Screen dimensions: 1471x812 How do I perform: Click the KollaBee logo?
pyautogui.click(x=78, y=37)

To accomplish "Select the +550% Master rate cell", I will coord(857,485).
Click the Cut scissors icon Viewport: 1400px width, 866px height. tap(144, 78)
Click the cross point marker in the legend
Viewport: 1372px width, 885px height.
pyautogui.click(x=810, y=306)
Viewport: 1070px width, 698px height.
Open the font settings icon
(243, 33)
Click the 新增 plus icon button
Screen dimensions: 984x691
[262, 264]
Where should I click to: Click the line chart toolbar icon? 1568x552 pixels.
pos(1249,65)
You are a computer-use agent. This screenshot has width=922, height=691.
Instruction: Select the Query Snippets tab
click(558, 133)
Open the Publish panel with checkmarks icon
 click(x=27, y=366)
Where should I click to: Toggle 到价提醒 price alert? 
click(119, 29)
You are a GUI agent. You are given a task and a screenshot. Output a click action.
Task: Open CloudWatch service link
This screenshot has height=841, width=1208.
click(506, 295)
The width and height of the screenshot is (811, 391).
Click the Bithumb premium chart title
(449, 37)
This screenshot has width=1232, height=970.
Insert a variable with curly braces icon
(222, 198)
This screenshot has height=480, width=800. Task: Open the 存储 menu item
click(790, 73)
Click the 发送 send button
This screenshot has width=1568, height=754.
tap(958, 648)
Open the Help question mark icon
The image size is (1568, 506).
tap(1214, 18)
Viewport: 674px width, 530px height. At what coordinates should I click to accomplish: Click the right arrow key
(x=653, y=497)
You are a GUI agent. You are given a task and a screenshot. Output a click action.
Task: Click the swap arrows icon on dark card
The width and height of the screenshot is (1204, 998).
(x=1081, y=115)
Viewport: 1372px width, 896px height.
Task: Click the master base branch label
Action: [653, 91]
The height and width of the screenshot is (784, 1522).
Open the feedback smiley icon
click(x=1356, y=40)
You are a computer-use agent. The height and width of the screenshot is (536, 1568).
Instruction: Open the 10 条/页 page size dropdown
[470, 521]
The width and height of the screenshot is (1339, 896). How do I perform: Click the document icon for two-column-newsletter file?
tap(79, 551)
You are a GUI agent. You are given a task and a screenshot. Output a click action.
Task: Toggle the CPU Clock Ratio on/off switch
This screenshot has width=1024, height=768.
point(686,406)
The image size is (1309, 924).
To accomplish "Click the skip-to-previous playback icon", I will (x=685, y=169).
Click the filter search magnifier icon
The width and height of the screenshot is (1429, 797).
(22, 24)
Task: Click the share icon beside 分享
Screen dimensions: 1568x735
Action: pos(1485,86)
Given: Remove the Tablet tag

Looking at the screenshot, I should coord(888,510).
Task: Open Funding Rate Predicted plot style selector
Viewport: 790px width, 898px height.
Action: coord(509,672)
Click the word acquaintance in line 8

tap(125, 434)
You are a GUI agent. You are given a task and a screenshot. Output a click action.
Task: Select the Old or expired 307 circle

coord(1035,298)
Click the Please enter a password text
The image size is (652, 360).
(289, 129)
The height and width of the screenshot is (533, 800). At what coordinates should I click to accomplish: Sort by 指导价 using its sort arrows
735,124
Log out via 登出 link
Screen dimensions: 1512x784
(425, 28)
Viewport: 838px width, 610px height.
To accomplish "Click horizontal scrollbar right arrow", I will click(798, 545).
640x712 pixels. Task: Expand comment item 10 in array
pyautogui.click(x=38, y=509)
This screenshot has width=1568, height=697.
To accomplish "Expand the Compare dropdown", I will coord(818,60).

[What you should do]: Return every line in the rows above that contains the string "Viewport", matching case exactly.

[Reply to the task]:
Click the Cut scissors icon Viewport: 1400px width, 866px height. tap(144, 78)
Viewport: 1372px width, 885px height.
Viewport: 1070px width, 698px height.
Viewport: 674px width, 530px height. At what coordinates should I click to accomplish: Click the right arrow key
Viewport: 1372px width, 896px height.
Viewport: 790px width, 898px height.
Viewport: 838px width, 610px height.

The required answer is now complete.